Engineering Earth [was Re: reverse uploads]

Robert J. Bradbury (bradbury@www.aeiveos.com)
Sun, 29 Aug 1999 16:02:17 -0700 (PDT)

On Sun, 29 Aug 1999, Brian Atkins wrote:

> "Robert J. Bradbury" wrote:
> >
> > I think it would be nicer to live on some nice, moderately
> > small vista close to your friends, while supervising the assembly
> > of nanotech reefs that could serve a shelters for small fish to
> > promote the repopulation of the oceans?
> >
>
> Wouldn't it better to just have your nanosystems construct
> perfect replicas of living fish? You could repopulate as
> many fish as you like. If you can master that then you can
> have transporters similiar to Star Trek.

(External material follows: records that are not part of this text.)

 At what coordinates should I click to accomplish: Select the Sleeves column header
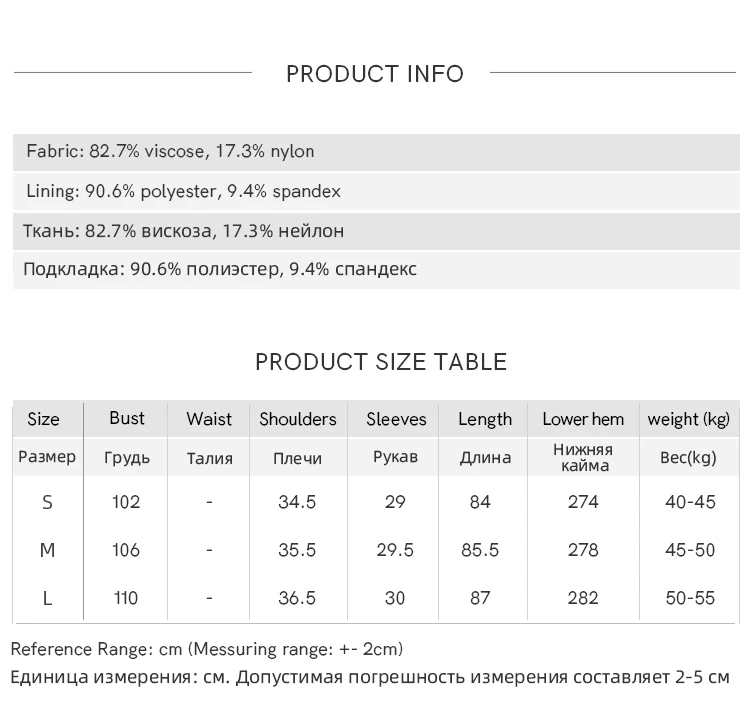coord(396,420)
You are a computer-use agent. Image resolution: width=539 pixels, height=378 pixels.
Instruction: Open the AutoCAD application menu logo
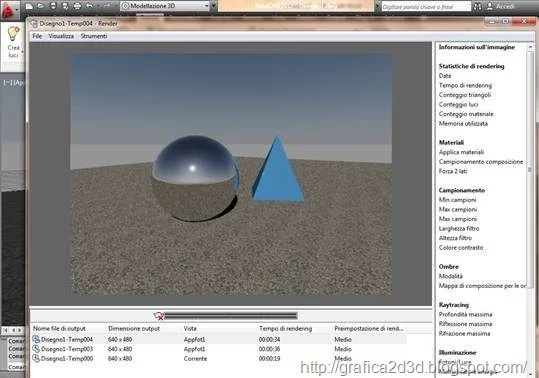coord(8,10)
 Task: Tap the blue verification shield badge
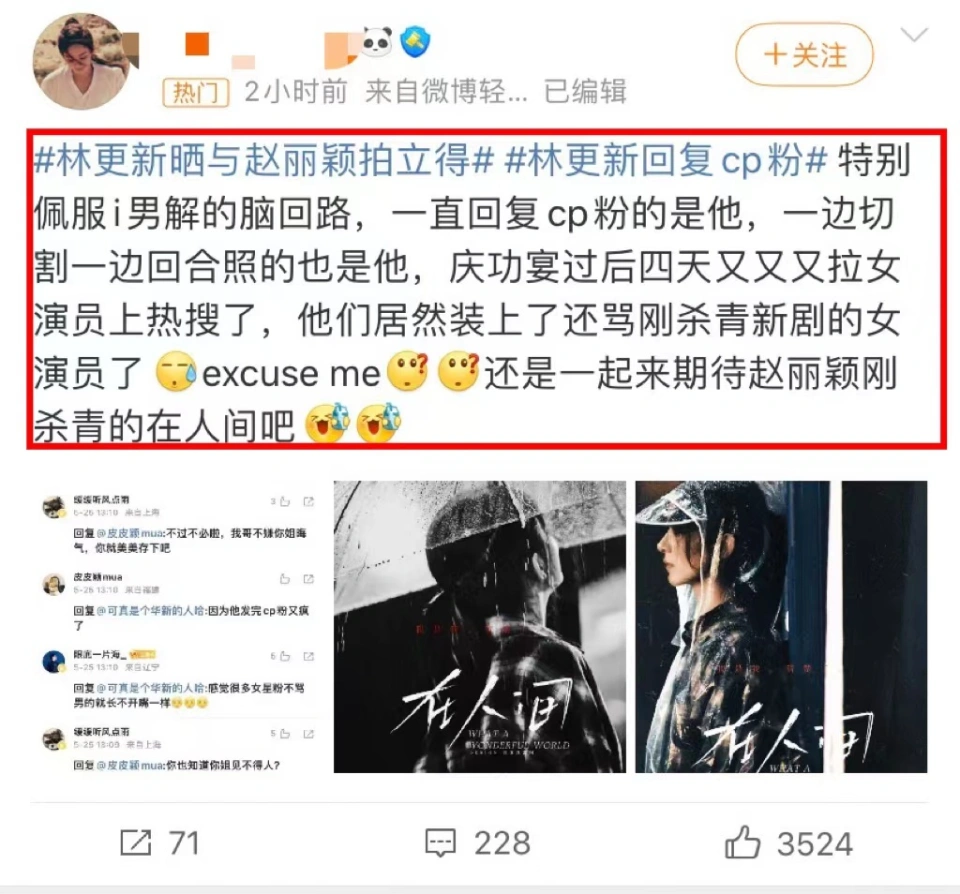coord(415,42)
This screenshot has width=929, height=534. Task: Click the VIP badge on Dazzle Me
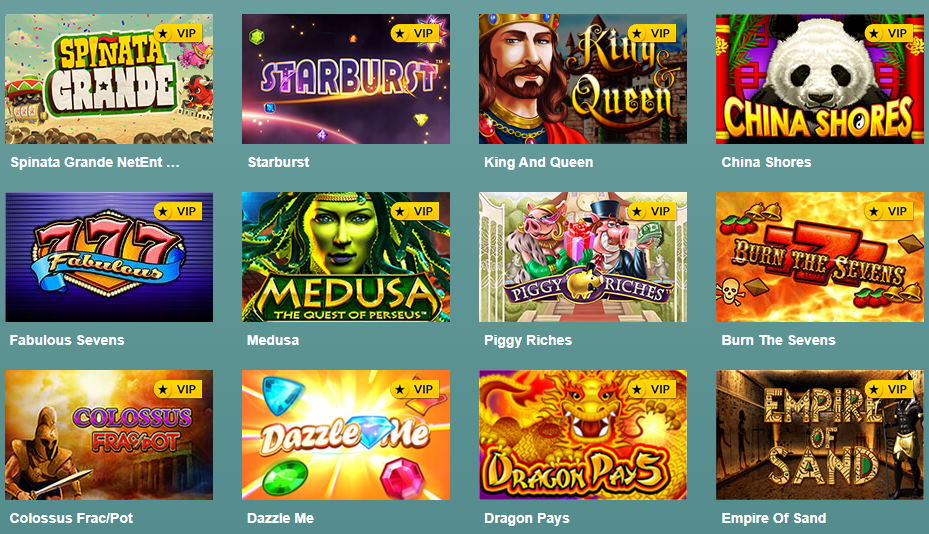(x=415, y=389)
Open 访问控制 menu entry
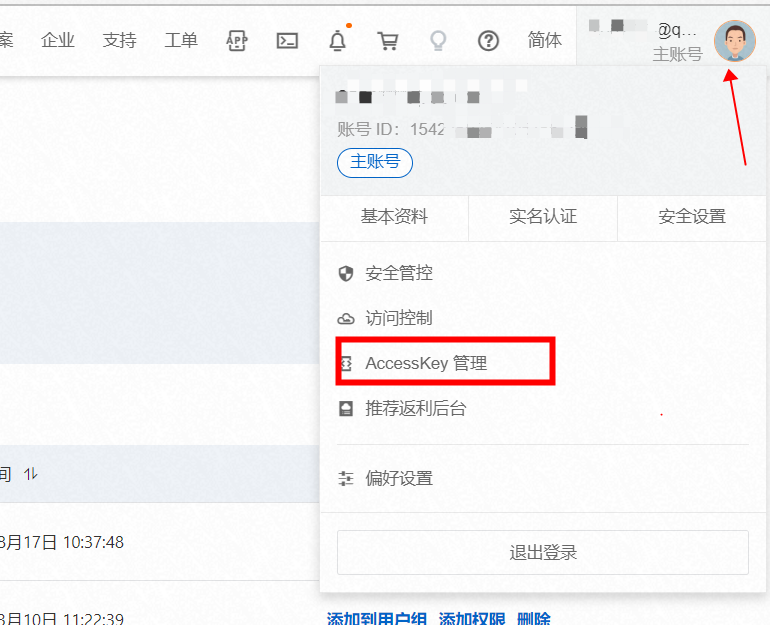The width and height of the screenshot is (770, 625). tap(399, 318)
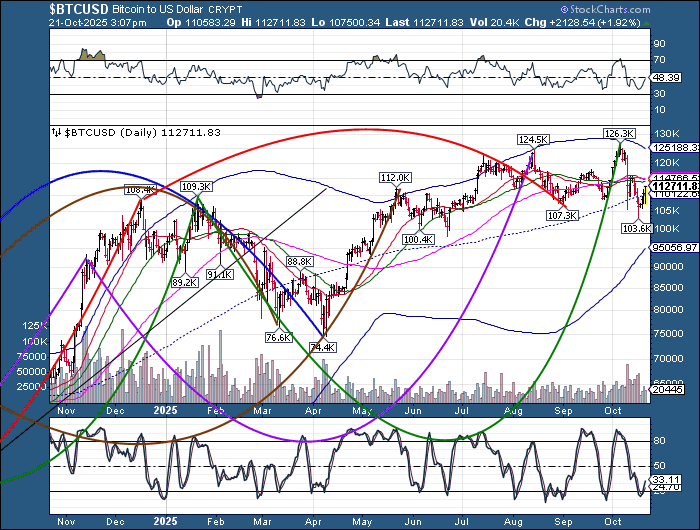Screen dimensions: 700x530
Task: Click the 100.4K low price label
Action: (417, 240)
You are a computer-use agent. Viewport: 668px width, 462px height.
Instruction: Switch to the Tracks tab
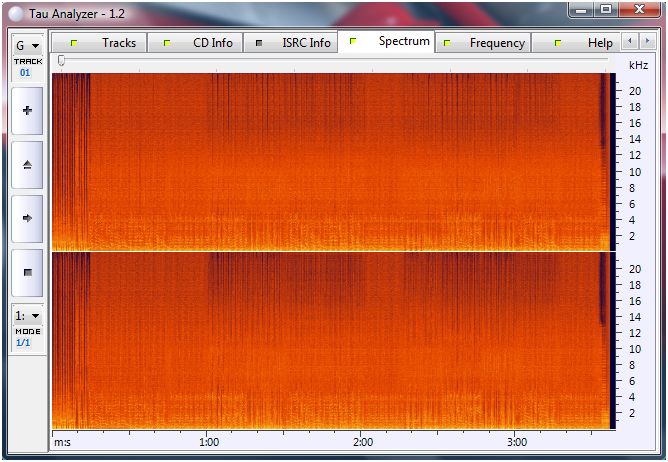105,43
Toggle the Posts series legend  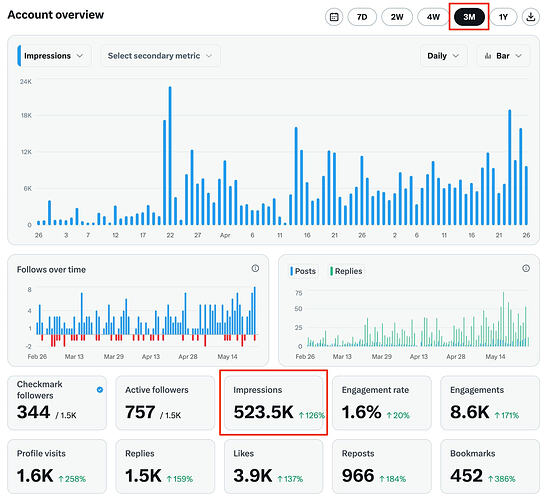303,271
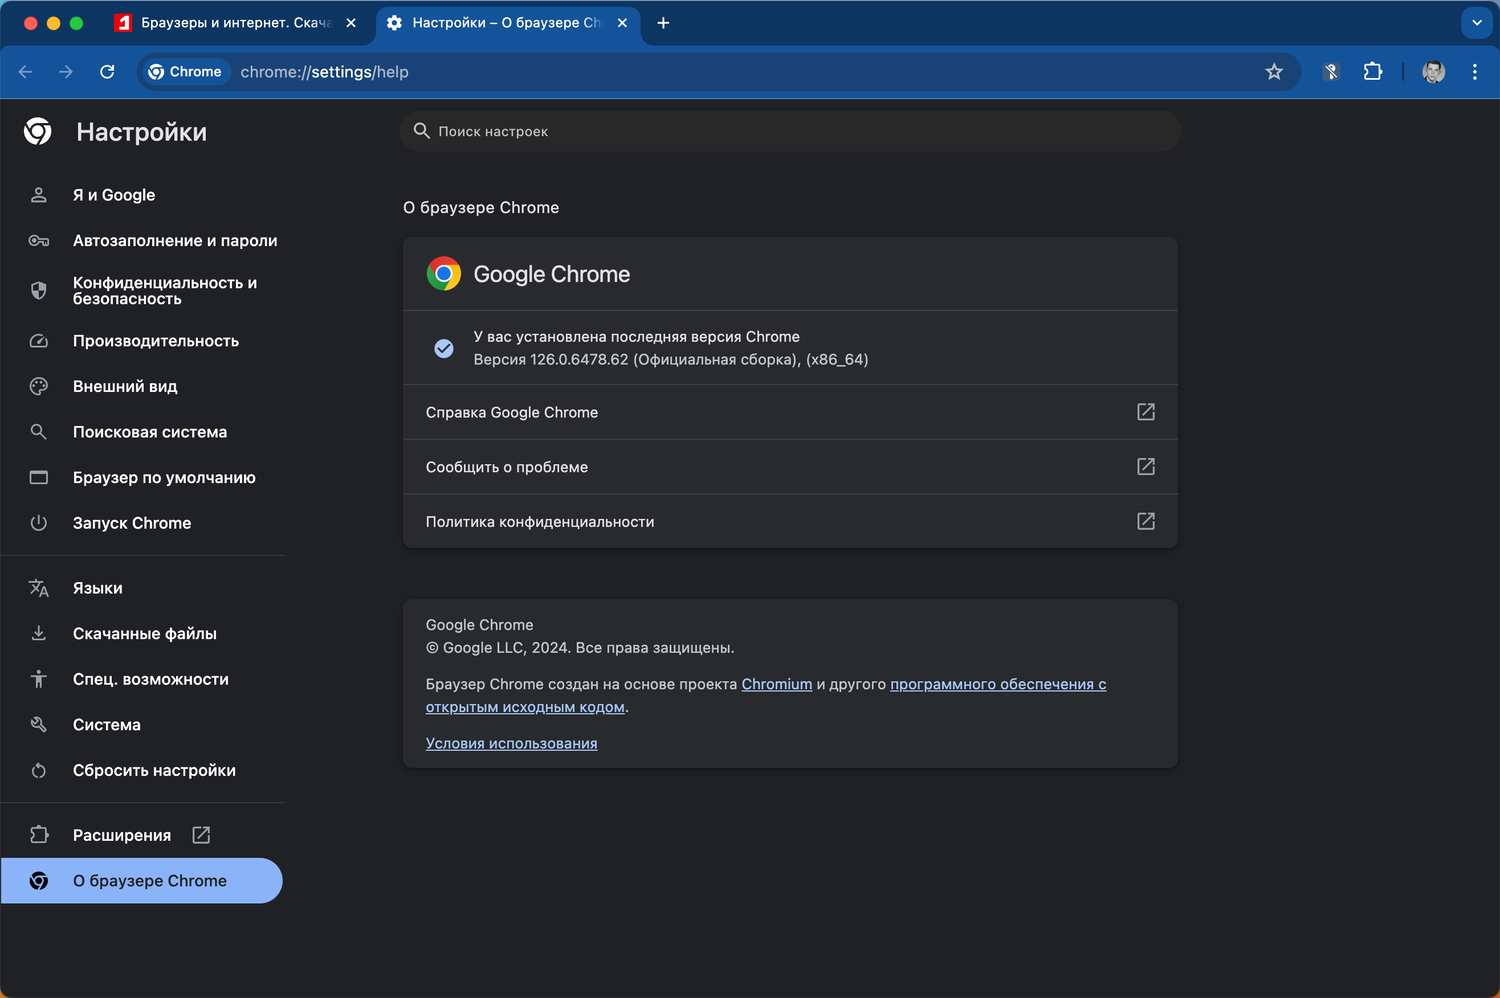Open Chrome three-dot menu
Viewport: 1500px width, 998px height.
(x=1475, y=72)
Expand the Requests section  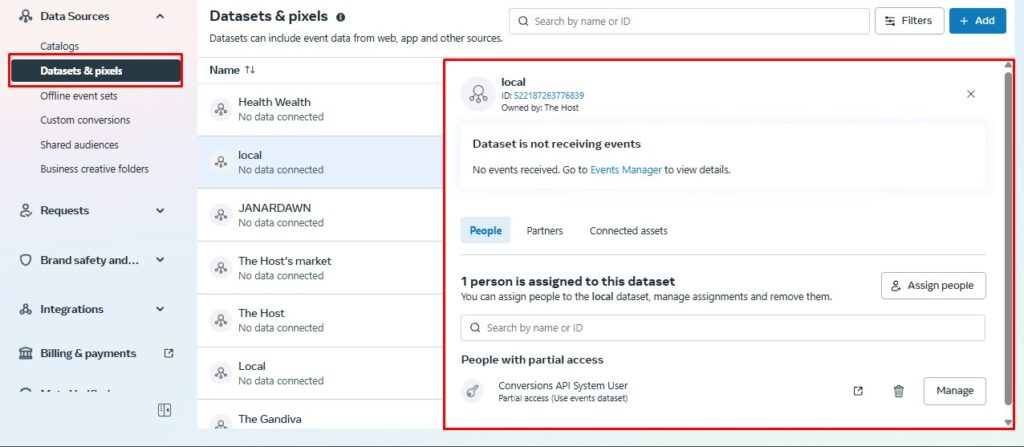(x=160, y=210)
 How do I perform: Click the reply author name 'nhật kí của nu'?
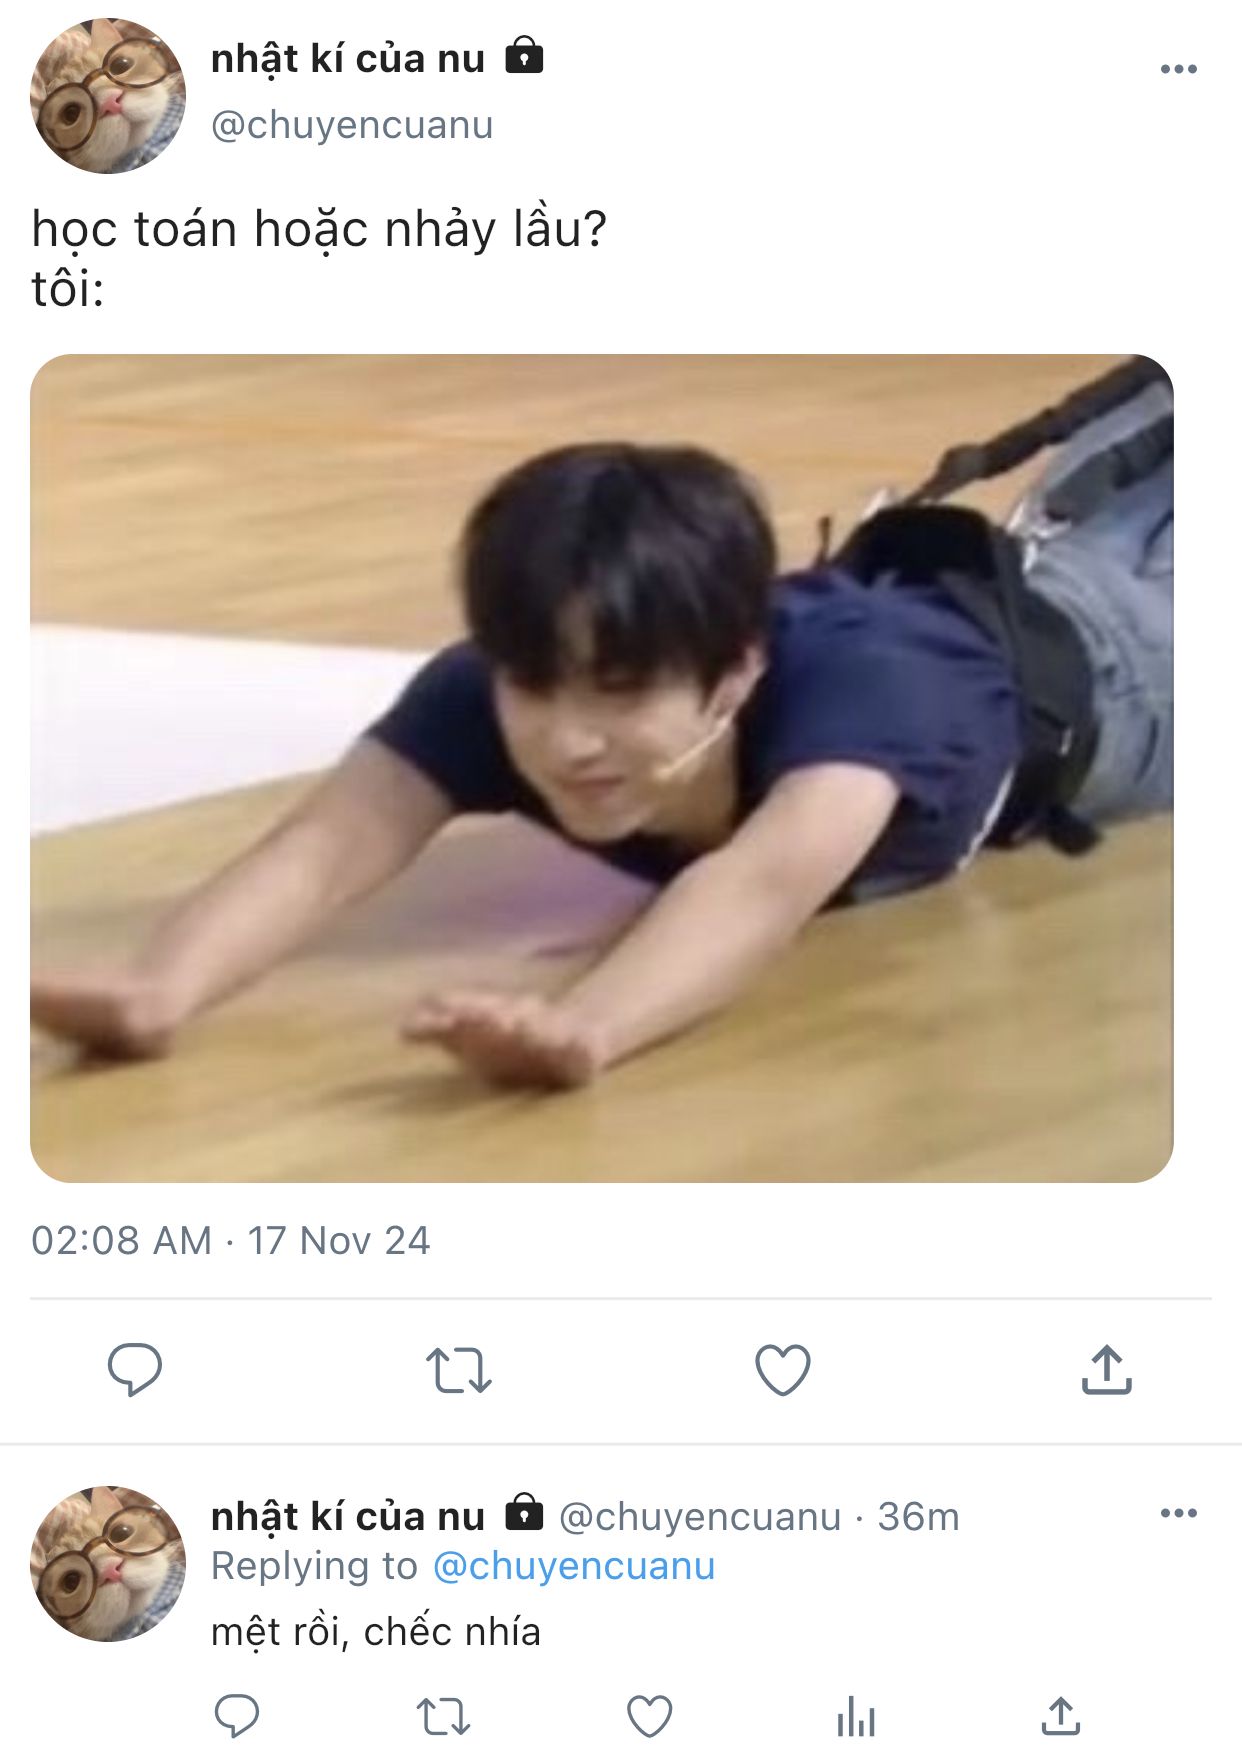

Eghaads, no! The whole point of more reefs is to enjoy the beauty of survival-of-the-fittest game. Provide little homes for the baby fishes and let them grow up. If they are clever enough they escape from the bigger fishes they get to make more baby fishes. (I'll admit that we have distorted things somewhat by creating more "artificial" environments, but its a fairly passive distortion.)

I believe one of the books about the Physics of Star Trek (or something similar) points out that classic "transporters" are difficult or impossible due to the information and energy requirements. You definately have a *real* problem without a receiver at the destination. Replicators are feasible. Deconstruction with replication is possible. Approximate copying based on intensive internal surveying seems possible as well. But moving me atom-by-atom to another place over a carrier wave? Not! No Magic Physics.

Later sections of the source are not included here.